Pneumocephalus is the entrapment of air in the cranial vault. Surgery in the sitting position is associated with a higher occurrence of pneumocephalus, with an incidence of up to 3%.23 Measures that lead to diminution of brain volume intraoperatively promotes the entrainment of air in the intracranial space, and when the cranial vault is closed, it can cause mass effect with the reexpansion of brain leading to life-threatening tension pneumocephalus. This can present in the immediate postoperative period as delayed emergence, confusion, headache, neurologic deficit or seizure, the presence of which should prompt a computed tomography (CT) scan. Treatment includes surgical evacuation (eg, via a burr hole) in an urgent situation or conservative treatment promoting absorption of air by delivering high oxygen concentration.
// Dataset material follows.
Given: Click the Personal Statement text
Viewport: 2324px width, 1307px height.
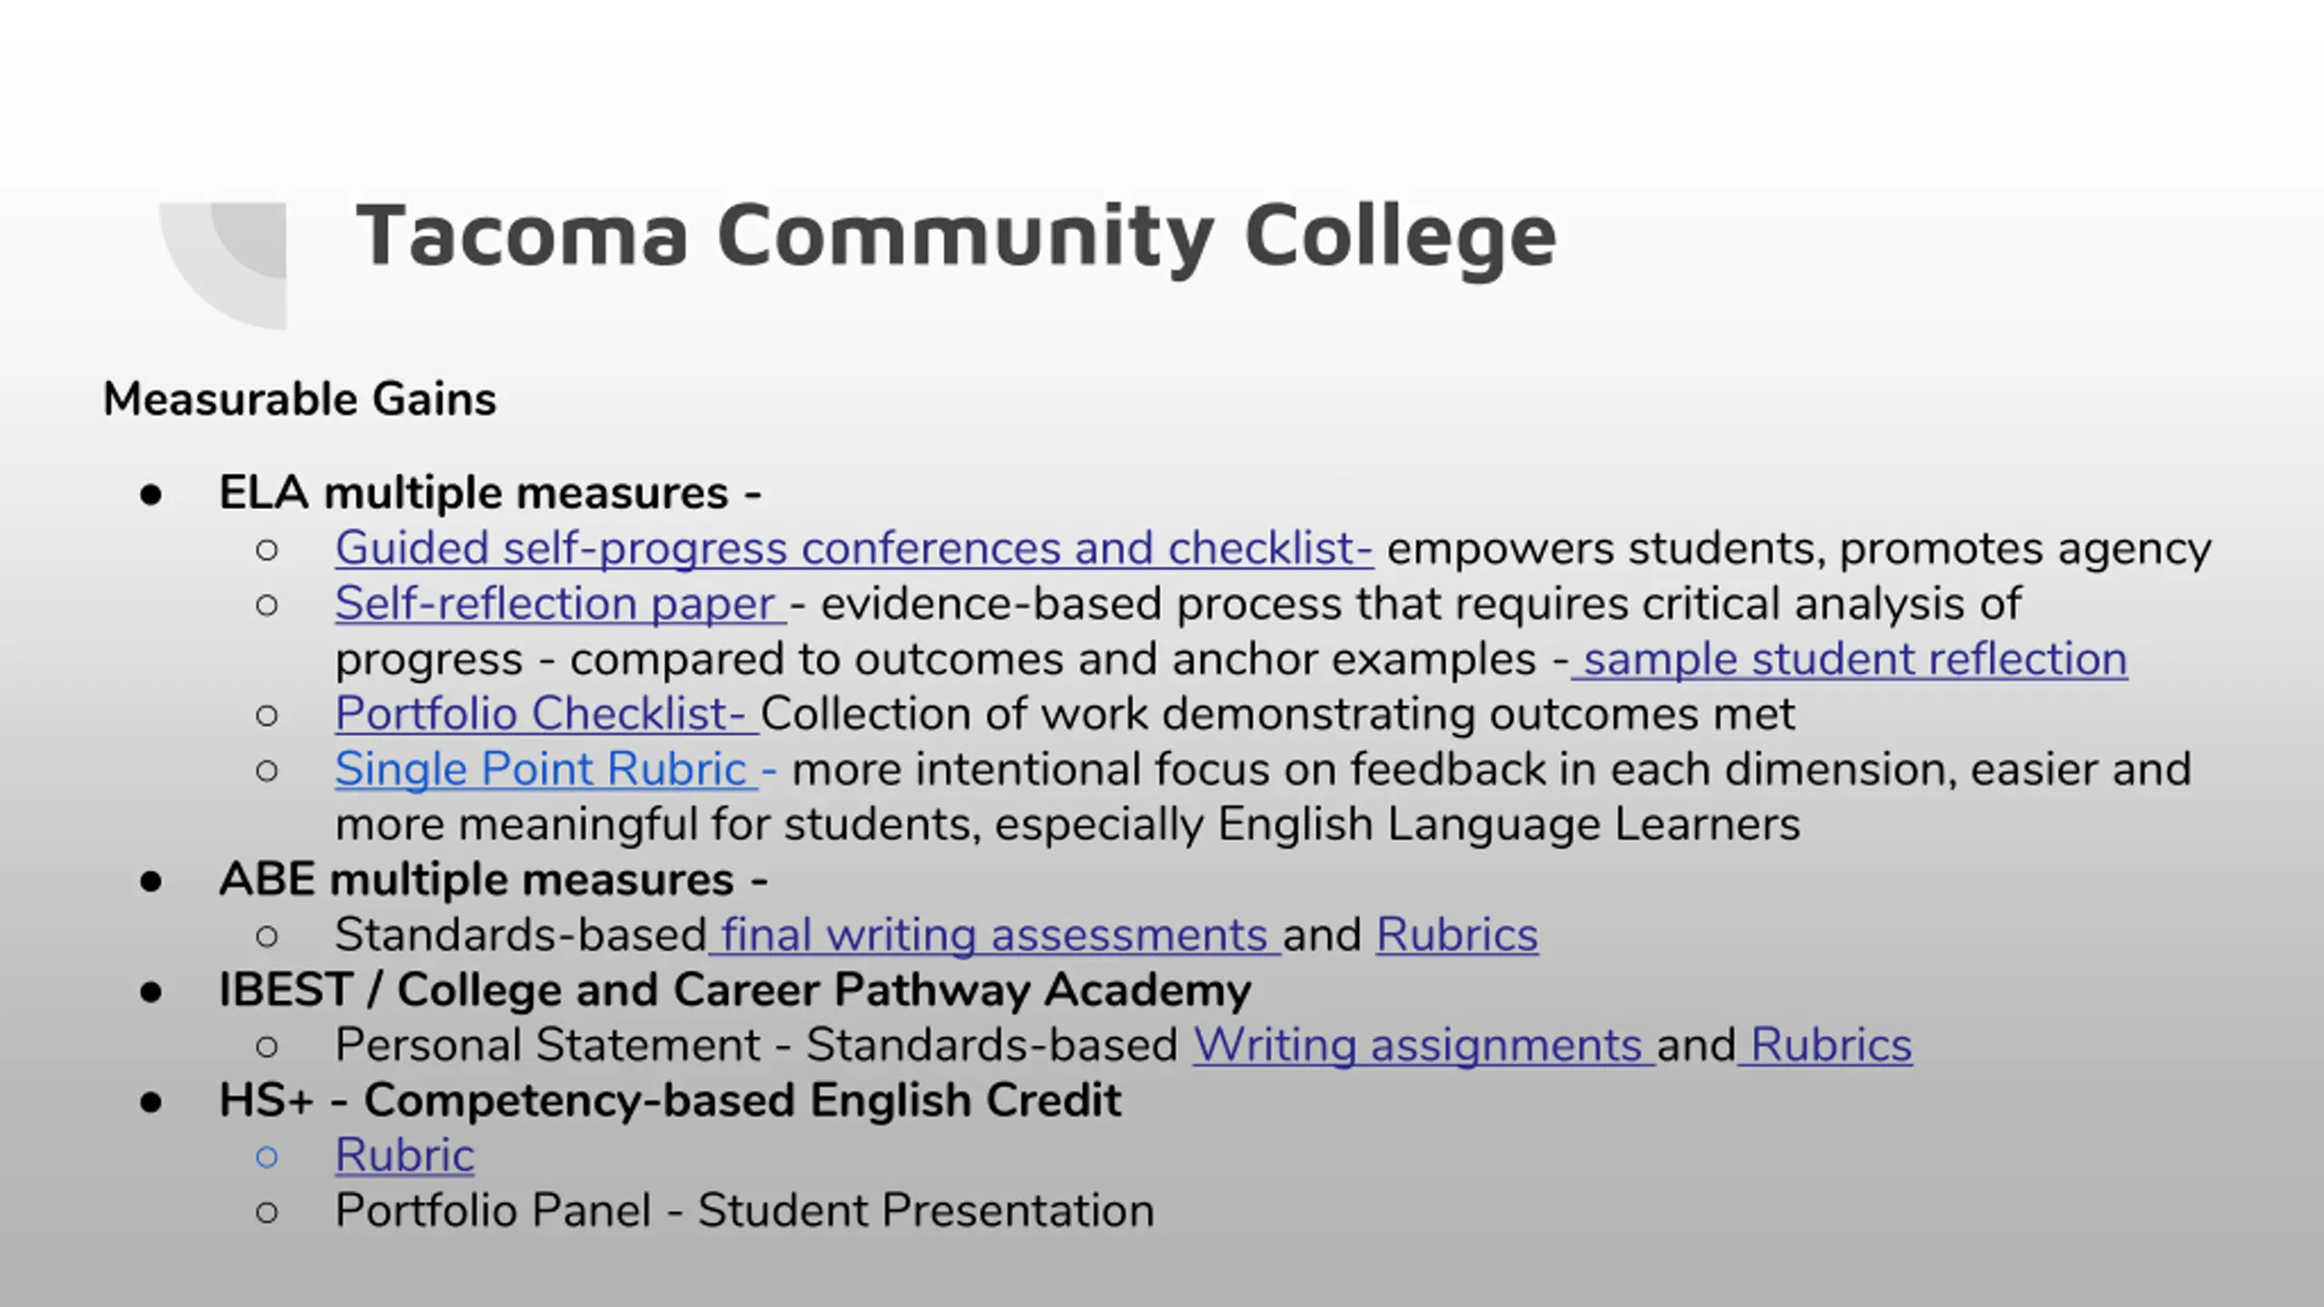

Obstructive hydrocephalus is a common perioperative complication of posterior fossa surgery, particularly in those involving tumours infiltrating the ventricular system.24 Postoperative hydrocephalus can be caused by local cerebral oedema, cerebral haemorrhage or mass effect by residual tumours that obstruct CSF flow.24 The presentation mimics that of elevated ICP, and suspicion should warrant a CT scan. Management of acute hydrocephalus include ventriculostomy, EVD and insertion of ventriculoperitoneal shunt.


Postoperative cranial nerve dysfunction is a recognised complication of posterior fossa surgery, with a reported incidence of 4.8%.25 Depending on the extent of pathology and the surgical approach, cranial nerves III to XII can be at risk. Cranial nerve dysfunction can be temporary or permanent and is typically caused by mechanical and thermal disruption of the nerves. Dysfunction of the lower cranial nerves, in particular, can lead to loss of gag reflex, potentially necessitating mechanical ventilation postoperatively.2,3 Intraoperative neurophysiologic monitoring helps reduce the risk.12


Posterior fossa syndrome is characterised by a collection of symptoms including mutism, ataxia, hypotonia and behavioural- affective symptoms that may develop after posterior fossa surgery, usually following a short symptom-free interval.26,27 It occurs almost exclusively in the paediatric population, although a few cases are reported in adults.28 Speech and language therapy remains the mainstay of treatment.


Posterior fossa surgery can pose many distinct challenges to anaesthetists. It can be performed in various positions, and a good understanding of the intraoperative position and the associated complications helps mitigate the risk.